(What to produce) Below are some records. Print exactly the lines between the one holding "最热新闻 (12, 2310)" and the one holding "Redação (688, 2314)", inclusive, and nothing else.

⟨

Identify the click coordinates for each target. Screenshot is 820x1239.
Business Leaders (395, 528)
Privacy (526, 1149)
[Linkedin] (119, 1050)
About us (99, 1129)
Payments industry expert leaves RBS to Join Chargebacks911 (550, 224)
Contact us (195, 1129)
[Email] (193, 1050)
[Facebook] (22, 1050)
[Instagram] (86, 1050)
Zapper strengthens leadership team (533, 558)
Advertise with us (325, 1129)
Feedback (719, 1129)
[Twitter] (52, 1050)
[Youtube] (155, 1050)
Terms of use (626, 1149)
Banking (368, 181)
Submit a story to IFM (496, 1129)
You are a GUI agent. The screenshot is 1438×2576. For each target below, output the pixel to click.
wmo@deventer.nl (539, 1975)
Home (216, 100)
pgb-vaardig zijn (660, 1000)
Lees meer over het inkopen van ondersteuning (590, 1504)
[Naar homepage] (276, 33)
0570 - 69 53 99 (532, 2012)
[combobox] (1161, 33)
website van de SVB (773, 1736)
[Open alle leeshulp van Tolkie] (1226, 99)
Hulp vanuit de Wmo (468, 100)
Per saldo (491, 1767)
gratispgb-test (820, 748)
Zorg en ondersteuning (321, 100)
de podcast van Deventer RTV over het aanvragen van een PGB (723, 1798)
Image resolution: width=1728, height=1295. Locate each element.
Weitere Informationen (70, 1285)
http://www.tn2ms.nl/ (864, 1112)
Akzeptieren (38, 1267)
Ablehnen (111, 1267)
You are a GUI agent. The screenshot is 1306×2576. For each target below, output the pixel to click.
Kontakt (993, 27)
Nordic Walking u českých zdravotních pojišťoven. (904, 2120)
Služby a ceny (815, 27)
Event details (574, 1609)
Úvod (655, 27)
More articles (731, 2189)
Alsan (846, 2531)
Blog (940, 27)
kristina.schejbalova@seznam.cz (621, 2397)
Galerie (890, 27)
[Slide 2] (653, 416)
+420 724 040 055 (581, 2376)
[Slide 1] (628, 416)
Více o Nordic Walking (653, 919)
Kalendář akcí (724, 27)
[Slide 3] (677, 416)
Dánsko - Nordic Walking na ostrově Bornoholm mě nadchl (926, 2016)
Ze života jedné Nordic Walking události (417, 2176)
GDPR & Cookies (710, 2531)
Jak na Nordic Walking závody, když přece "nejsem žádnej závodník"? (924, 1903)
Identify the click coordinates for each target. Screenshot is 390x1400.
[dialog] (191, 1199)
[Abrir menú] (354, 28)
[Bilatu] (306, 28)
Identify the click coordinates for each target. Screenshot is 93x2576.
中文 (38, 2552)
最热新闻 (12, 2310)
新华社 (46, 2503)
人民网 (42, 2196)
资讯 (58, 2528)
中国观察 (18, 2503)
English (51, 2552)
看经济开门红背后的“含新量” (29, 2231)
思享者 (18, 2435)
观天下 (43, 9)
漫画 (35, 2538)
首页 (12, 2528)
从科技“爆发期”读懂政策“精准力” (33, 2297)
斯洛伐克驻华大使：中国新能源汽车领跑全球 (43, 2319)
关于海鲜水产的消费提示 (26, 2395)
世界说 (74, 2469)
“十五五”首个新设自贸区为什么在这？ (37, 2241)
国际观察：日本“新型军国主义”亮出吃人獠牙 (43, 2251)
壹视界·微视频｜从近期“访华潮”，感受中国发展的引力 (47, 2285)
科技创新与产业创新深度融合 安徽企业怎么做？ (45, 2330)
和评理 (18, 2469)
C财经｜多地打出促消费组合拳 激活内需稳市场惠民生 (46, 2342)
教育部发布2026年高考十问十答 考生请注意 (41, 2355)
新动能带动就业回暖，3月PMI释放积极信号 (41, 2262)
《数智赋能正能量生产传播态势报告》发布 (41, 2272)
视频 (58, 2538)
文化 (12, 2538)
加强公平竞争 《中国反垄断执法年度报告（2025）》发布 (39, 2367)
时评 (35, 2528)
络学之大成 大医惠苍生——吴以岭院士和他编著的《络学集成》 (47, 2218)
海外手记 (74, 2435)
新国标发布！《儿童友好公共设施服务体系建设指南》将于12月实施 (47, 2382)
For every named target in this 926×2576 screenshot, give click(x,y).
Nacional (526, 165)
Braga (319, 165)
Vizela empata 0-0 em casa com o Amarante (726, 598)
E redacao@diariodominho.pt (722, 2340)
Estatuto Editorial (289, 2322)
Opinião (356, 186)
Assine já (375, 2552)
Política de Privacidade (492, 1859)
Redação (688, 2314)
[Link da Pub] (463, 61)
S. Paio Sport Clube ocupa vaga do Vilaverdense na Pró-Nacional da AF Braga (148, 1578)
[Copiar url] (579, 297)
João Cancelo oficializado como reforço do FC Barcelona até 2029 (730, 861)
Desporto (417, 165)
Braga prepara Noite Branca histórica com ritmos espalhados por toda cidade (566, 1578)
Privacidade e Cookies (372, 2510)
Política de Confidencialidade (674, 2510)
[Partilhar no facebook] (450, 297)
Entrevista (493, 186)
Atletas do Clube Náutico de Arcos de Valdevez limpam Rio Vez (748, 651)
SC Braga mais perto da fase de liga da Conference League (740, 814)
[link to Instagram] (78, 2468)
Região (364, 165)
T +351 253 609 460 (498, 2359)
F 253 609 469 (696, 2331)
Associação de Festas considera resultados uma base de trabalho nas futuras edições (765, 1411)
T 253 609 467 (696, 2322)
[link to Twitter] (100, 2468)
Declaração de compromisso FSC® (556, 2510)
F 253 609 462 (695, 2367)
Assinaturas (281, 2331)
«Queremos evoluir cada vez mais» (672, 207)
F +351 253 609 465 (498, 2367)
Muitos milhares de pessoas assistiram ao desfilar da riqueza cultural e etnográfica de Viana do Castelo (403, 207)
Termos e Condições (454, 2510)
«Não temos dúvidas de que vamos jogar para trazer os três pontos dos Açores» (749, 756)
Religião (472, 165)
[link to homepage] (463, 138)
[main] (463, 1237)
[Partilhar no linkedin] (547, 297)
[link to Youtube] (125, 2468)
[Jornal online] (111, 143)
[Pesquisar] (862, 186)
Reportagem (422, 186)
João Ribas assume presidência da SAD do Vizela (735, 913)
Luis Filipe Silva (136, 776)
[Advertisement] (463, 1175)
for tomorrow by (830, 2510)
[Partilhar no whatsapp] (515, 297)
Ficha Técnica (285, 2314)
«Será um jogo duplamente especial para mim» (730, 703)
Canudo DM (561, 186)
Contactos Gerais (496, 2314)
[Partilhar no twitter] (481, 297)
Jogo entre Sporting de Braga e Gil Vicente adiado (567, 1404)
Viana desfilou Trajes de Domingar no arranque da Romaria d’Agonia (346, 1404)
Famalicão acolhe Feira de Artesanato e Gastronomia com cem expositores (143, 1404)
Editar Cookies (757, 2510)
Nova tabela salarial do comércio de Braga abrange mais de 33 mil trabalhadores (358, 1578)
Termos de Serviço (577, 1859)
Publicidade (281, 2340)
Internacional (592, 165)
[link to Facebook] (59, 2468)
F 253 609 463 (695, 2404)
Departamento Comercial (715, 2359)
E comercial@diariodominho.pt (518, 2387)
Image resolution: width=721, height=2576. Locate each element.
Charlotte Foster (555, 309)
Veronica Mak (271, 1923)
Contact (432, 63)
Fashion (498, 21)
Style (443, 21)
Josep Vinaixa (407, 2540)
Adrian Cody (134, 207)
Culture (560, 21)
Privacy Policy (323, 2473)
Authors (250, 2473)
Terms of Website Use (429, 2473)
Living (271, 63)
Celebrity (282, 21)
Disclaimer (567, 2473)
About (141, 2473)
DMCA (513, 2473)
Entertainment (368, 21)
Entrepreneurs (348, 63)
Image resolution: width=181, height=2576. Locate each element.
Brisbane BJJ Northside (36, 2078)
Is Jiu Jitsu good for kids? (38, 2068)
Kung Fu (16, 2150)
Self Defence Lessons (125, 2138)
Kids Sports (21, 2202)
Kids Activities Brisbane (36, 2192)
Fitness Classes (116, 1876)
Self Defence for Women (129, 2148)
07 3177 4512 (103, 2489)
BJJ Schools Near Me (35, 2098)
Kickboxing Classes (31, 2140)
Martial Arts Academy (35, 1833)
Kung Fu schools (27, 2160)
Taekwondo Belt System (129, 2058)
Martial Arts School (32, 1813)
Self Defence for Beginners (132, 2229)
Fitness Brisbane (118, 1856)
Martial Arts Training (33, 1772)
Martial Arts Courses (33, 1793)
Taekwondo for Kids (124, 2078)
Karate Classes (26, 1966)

⟩

(Task output)
最热新闻 (12, 2310)
新华社 (46, 2503)
人民网 (42, 2196)
资讯 (58, 2528)
中国观察 (18, 2503)
English (51, 2552)
看经济开门红背后的“含新量” (29, 2231)
思享者 (18, 2435)
观天下 (43, 9)
漫画 (35, 2538)
首页 (12, 2528)
从科技“爆发期”读懂政策“精准力” (33, 2297)
斯洛伐克驻华大使：中国新能源汽车领跑全球 (43, 2319)
关于海鲜水产的消费提示 (26, 2395)
世界说 (74, 2469)
“十五五”首个新设自贸区为什么在这？ (37, 2241)
国际观察：日本“新型军国主义”亮出吃人獠牙 (43, 2251)
壹视界·微视频｜从近期“访华潮”，感受中国发展的引力 (47, 2285)
科技创新与产业创新深度融合 安徽企业怎么做？ (45, 2330)
和评理 (18, 2469)
C财经｜多地打出促消费组合拳 激活内需稳市场惠民生 (46, 2342)
教育部发布2026年高考十问十答 考生请注意 (41, 2355)
新动能带动就业回暖，3月PMI释放积极信号 (41, 2262)
《数智赋能正能量生产传播态势报告》发布 (41, 2272)
视频 (58, 2538)
文化 (12, 2538)
加强公平竞争 《中国反垄断执法年度报告（2025）》发布 (39, 2367)
时评 (35, 2528)
络学之大成 大医惠苍生——吴以岭院士和他编著的《络学集成》 (47, 2218)
海外手记 (74, 2435)
新国标发布！《儿童友好公共设施服务体系建设指南》将于12月实施 (47, 2382)
For every named target in this 926×2576 screenshot, give click(x,y).
Nacional (526, 165)
Braga (319, 165)
Vizela empata 0-0 em casa com o Amarante (726, 598)
E redacao@diariodominho.pt (722, 2340)
Estatuto Editorial (289, 2322)
Opinião (356, 186)
Assine já (375, 2552)
Política de Privacidade (492, 1859)
Redação (688, 2314)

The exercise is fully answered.